Petitioner's reliance on Fed.R.Civ.P. 60(b) does not present a viable alternative to either the All Writs Act or § 2241. A federal prisoner can attack the legality of the sentence that he or she is currently serving only in a motion under 28 U.S.C. § 2255. The Fifth Circuit Court of Appeals has long held that § 2255 "provides the primary means of collateral attack on a federal sentence." Cox, 911 F.2d 1111, 1113; see also Tolliver, 211 F.3d 876, 878. The Fifth Circuit has also held that "courts may treat motions that federal prisoners purportedly bring under Rule 60(b), but which essentially seek to set aside their convictions on constitutional grounds as § 2255 motions."United States v. Rich, 141 F.3d 550, 551 and 553 (5th Cir. 1998).

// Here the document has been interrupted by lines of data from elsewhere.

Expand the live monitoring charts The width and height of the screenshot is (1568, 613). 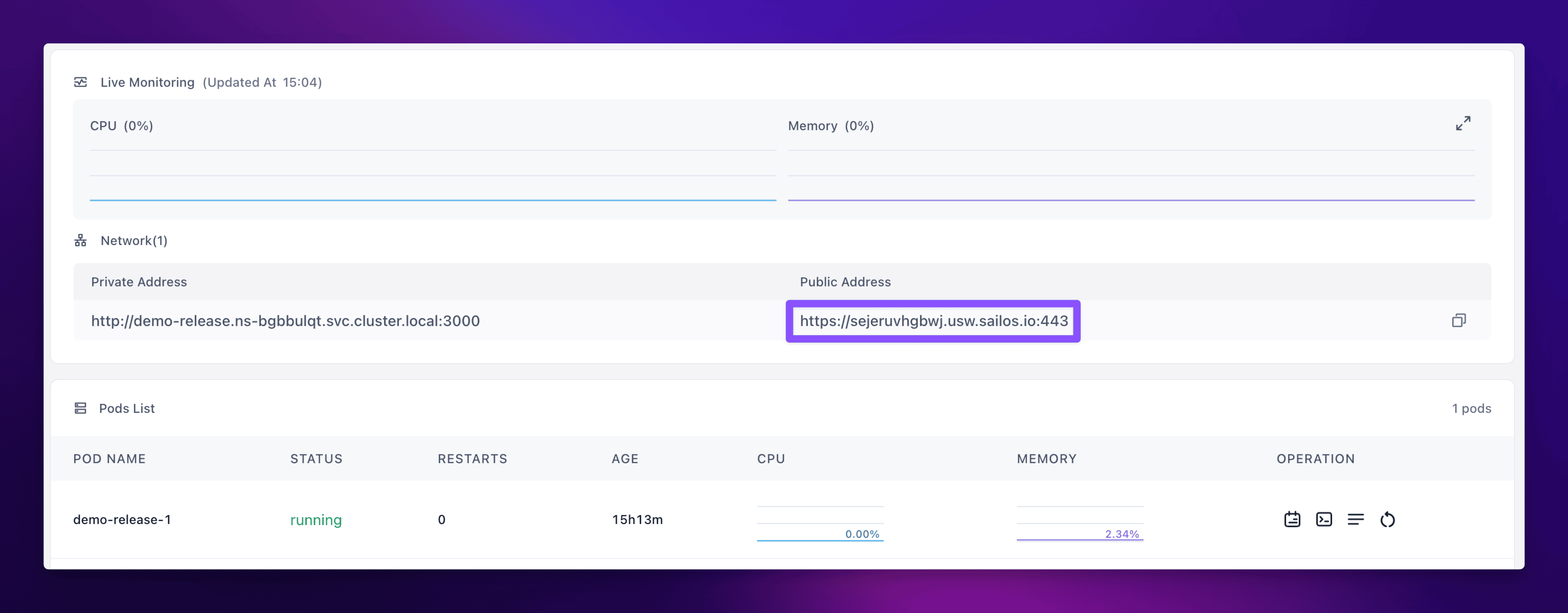point(1463,124)
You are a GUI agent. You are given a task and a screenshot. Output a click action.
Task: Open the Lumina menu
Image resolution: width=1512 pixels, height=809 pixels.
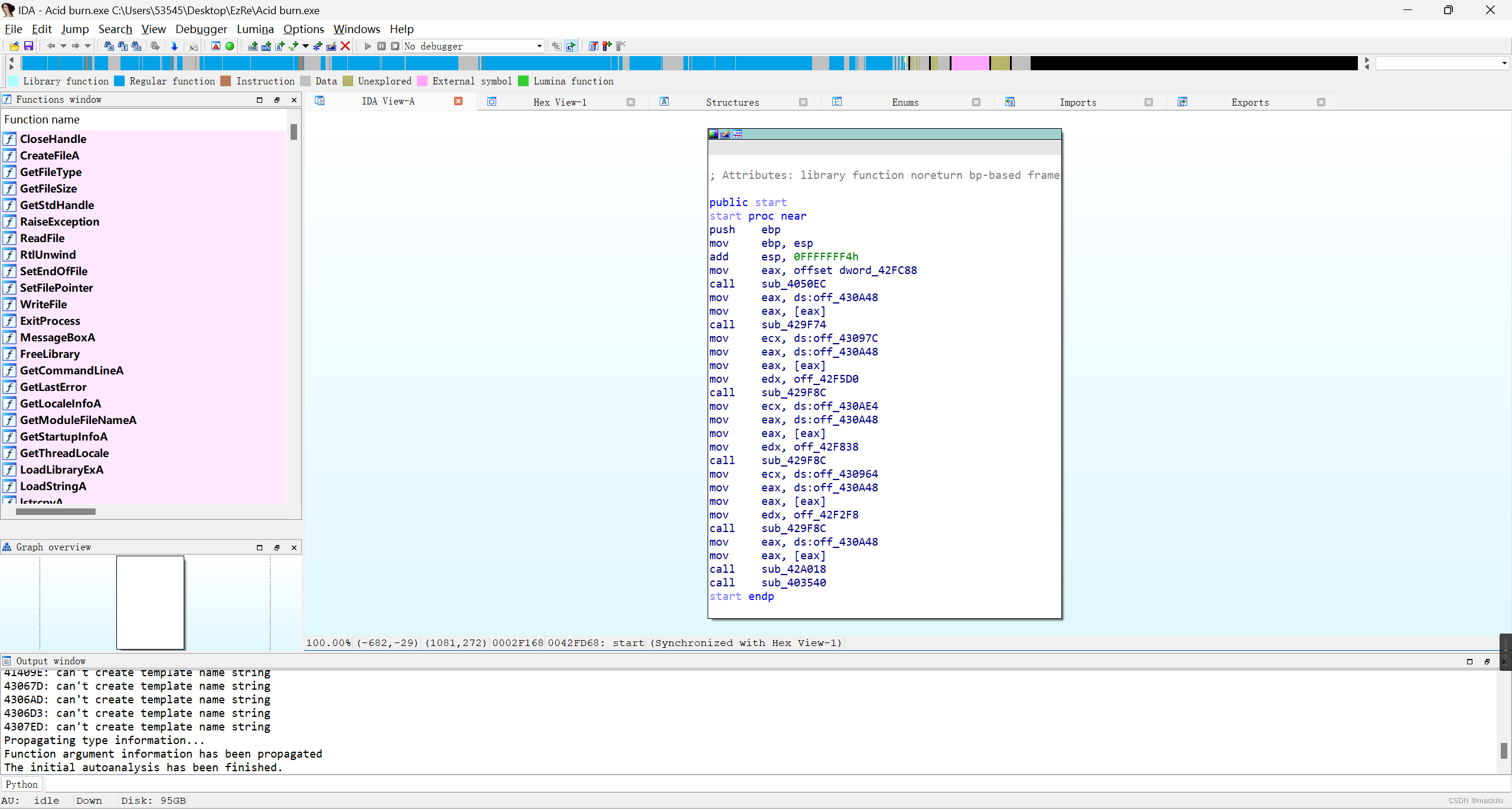click(x=255, y=28)
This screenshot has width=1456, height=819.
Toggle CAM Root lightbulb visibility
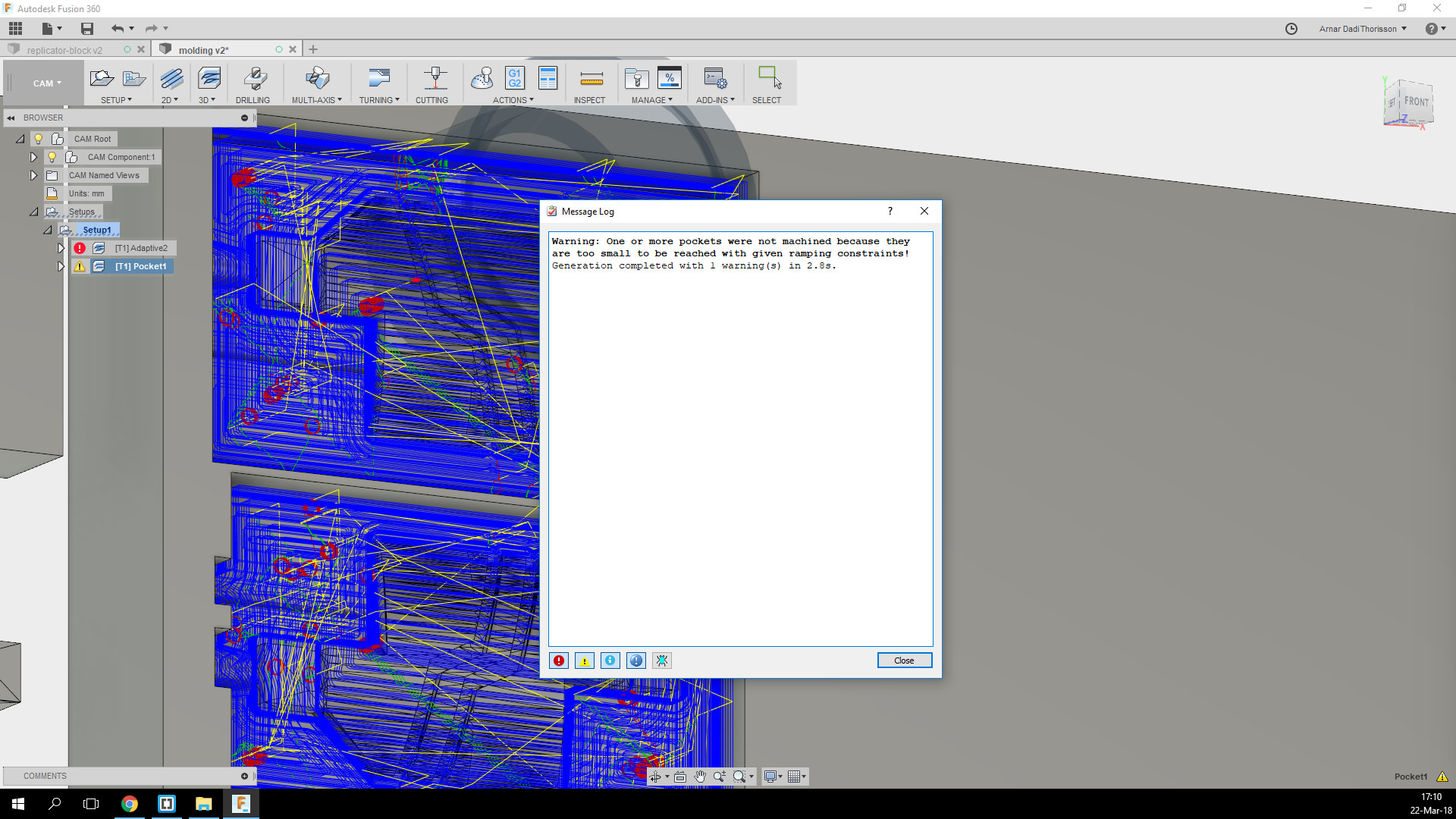[x=38, y=139]
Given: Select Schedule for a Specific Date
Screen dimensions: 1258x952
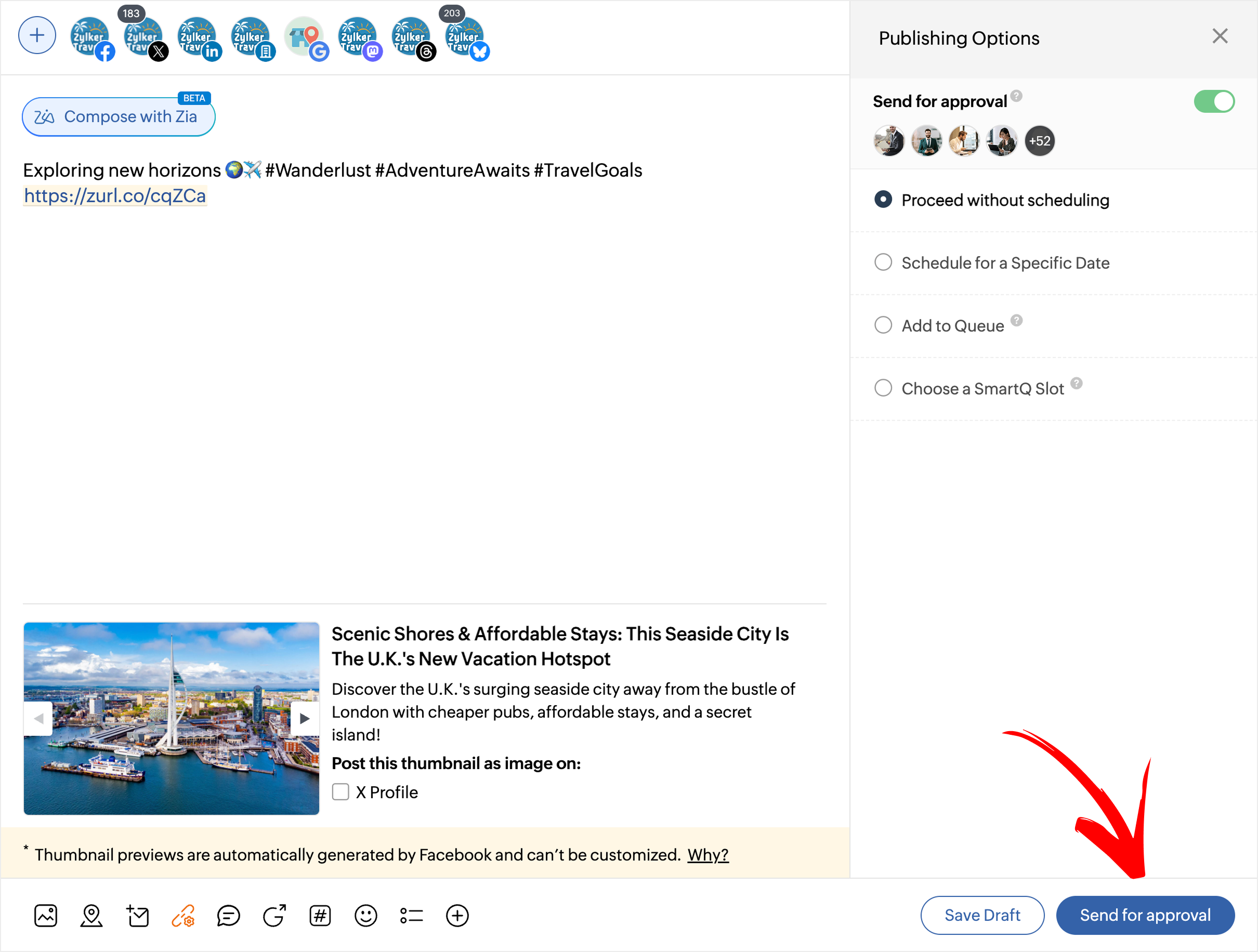Looking at the screenshot, I should click(x=883, y=262).
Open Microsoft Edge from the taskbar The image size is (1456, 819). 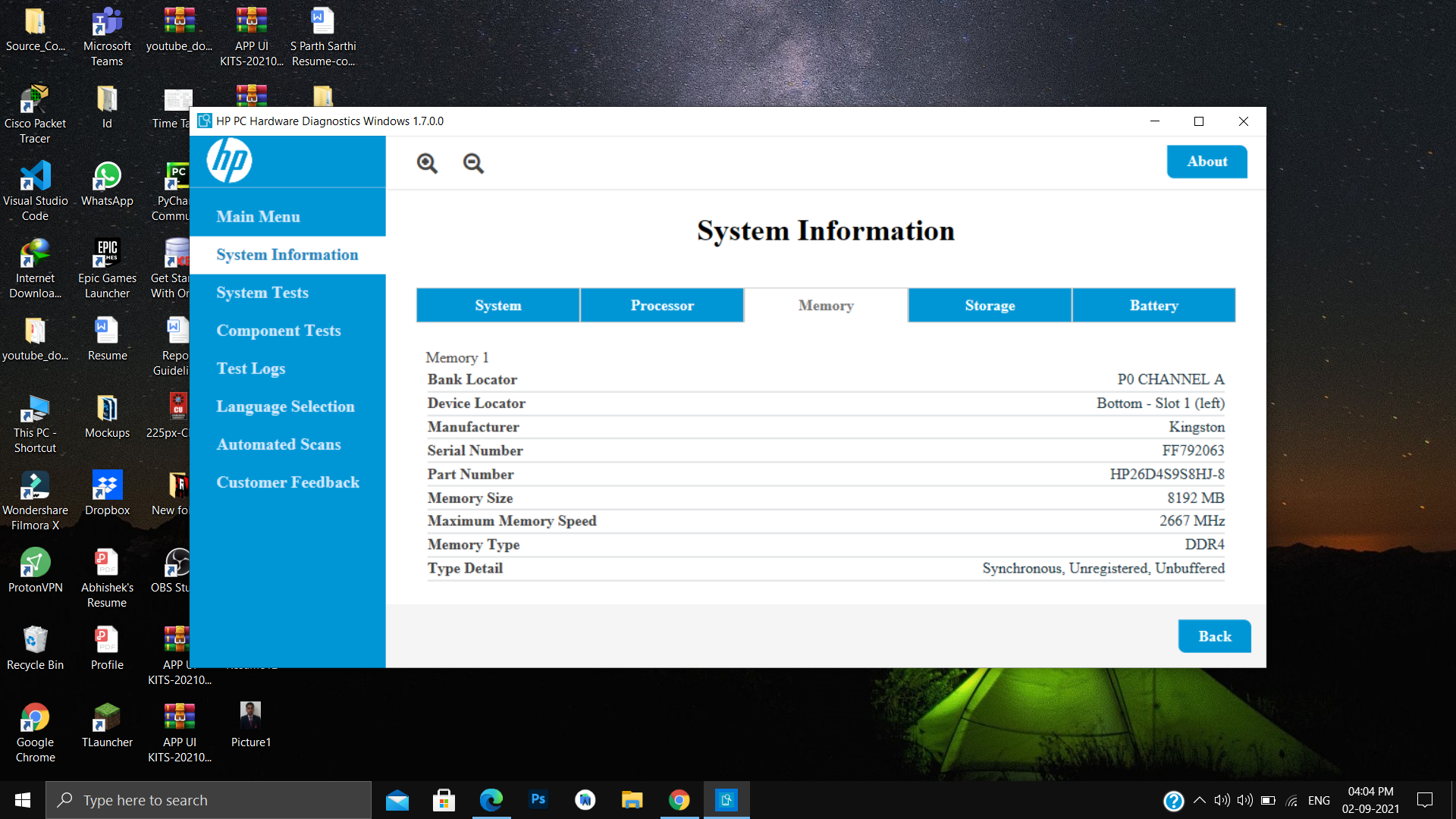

Liberally construing Petitioner's pleading as a § 2255 motion, the same should be dismissed for want of jurisdiction because Petitioner has not received prior authorization from the Fifth Circuit to file a successive § 2255 motion. See 28 U.S.C. § 2244(b)(3)(A) (providing that a second or successive motion filed by a person attacking a sentence under § 2255 must be certified by a panel of the appropriate court of appeals before it can be heard in the district court). See also In re Epps, 127 F.3d 364 (5th Cir. 1997); In re Tolliver, 97 F.3d 89, 90 (5th Cir. 1996).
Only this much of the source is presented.